Unit 1B, New Tannery Way, SE1 5WS, London, United Kingdom
Open: Wed-Sun 12-6pm
Wed 2 Oct 2024 to Sun 15 Dec 2024
Unit 1B, New Tannery Way, SE1 5WS Emma McNally: The Earth is Knot Flat
Wed-Sun 12-6pm
Artist: Emma McNally
The Earth is Knot Flat is Emma McNally’s first solo institutional exhibition in the UK and her most ambitious installation to date.
Emma McNally scrambles the elements of drawing, generating multi-dimensional disruptive works that draw attention to the entangled complexity of existence in an age of extractive capitalism and environmental breakdown. By exploding the idea of a unitary ‘drawing’, she develops the capacity for complexity needed to imagine alternatives to individualised ways of being that lead to domination, subjugation and destruction.
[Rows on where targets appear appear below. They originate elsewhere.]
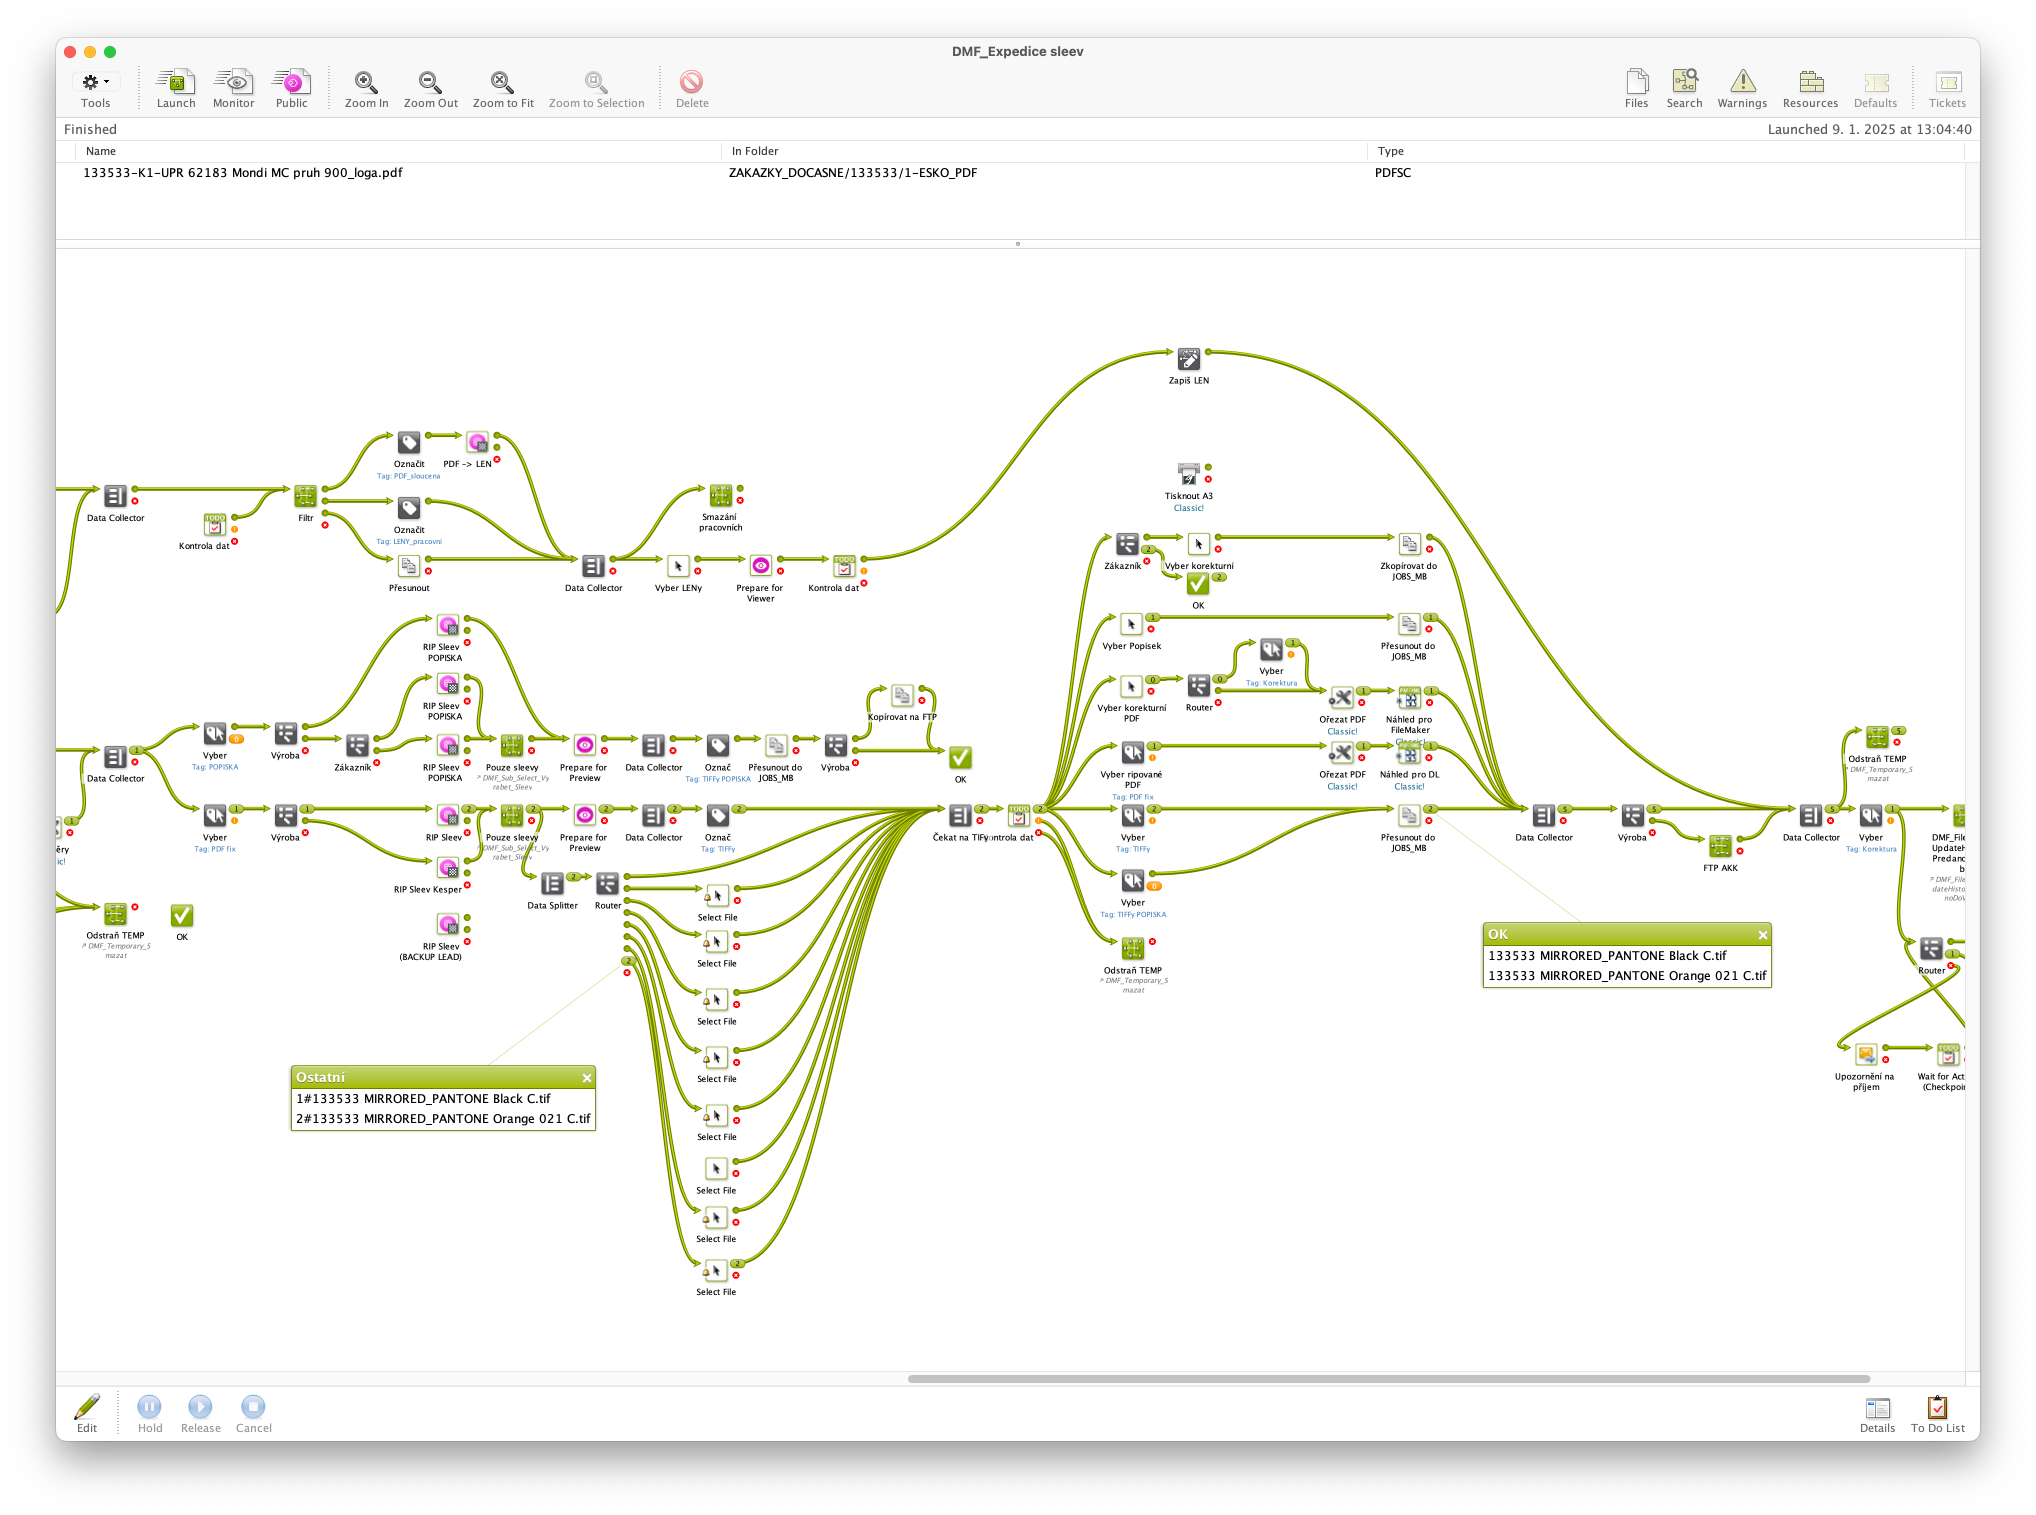Show the Details panel
The image size is (2036, 1515).
pyautogui.click(x=1877, y=1408)
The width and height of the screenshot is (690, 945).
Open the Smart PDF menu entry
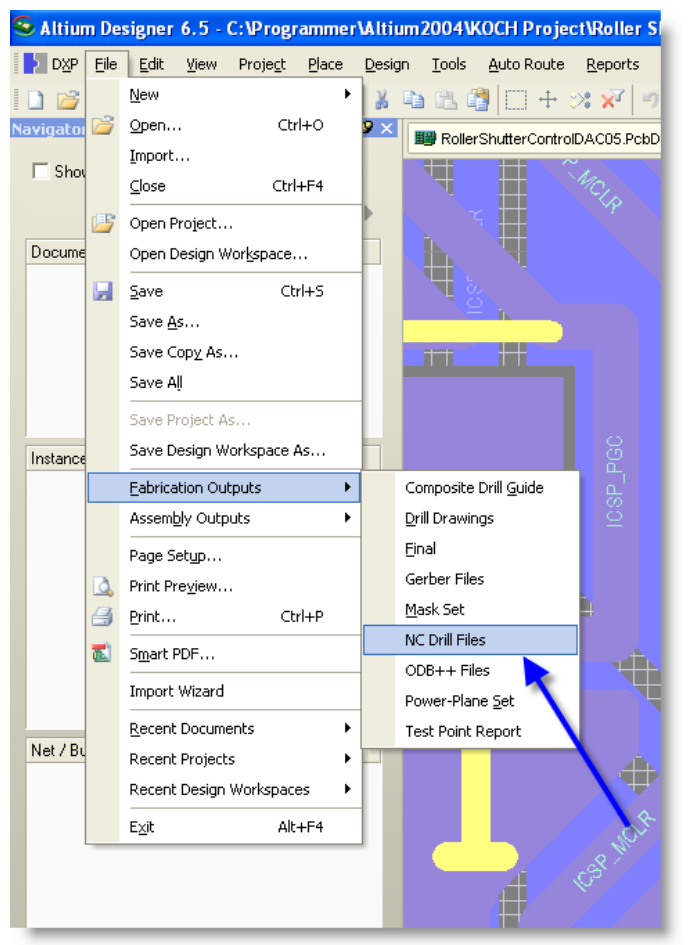click(x=171, y=654)
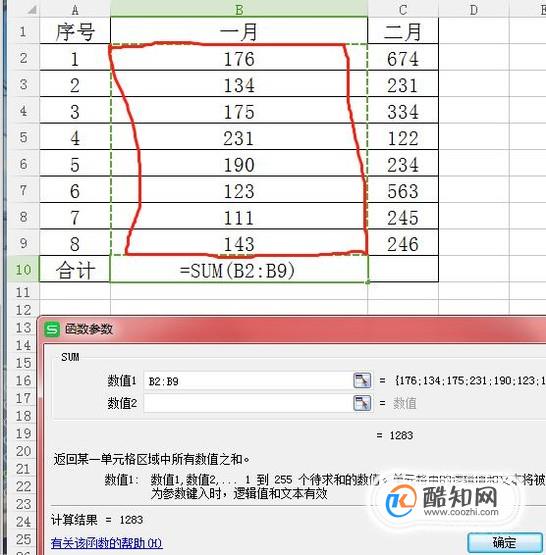
Task: Select column D header
Action: click(474, 9)
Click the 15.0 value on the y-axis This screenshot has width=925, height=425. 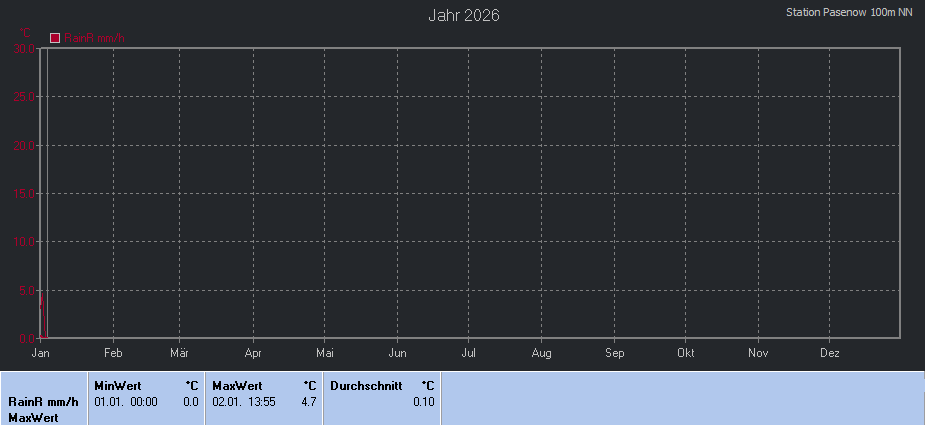click(24, 193)
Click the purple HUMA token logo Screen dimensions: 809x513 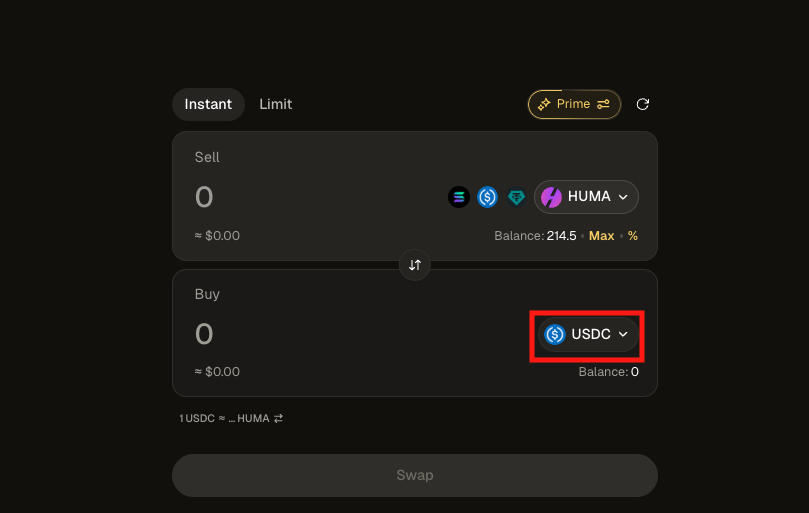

McNally takes the raw materials of drawing – paper, graphite, gum arabic, kaolin – and upends them: crumpling, folding, twisting, perforating, scoring and rotating these components to produce large-scale, undulating works that tumble into the gallery like rock debris deposited by a glacier, pocked with cavities and recesses for nestling in. With no front or back, up or down, these surfaces are covered with a carbon patina, caked-on like soot or built up with an accumulation of mark-making – tangles of eddying ellipses or staccato scratches made using the hand and machines such as sanders or drills. Smaller works fidgeted together from wires, mesh and crochet are suspended in the air like cobwebbed clouds.
These works interact with each other rhythmically like notes in a score, without dominating logic or boundaries, forming a sensory ensemble. They are informed by geological processes, weather patterns, coral formations, planetary movements, atom bombs – a ‘complex topography’ of intricate systems in which each part is inescapably interconnected to the other. For McNally, this non-hierarchical approach challenges the ‘rational’ mindset of post-Enlightenment thinking, which used classification and categorisation as colonial, capitalist tools to dominate, subjugate and extract. Only by moving away from this atomised, binary approach towards a social ‘thinking-together’, that disrupts the idea of the artist, the individual and the self, can we create the conditions for resilience, consciousness and collectivity in which ‘the otherwise becomes possible.’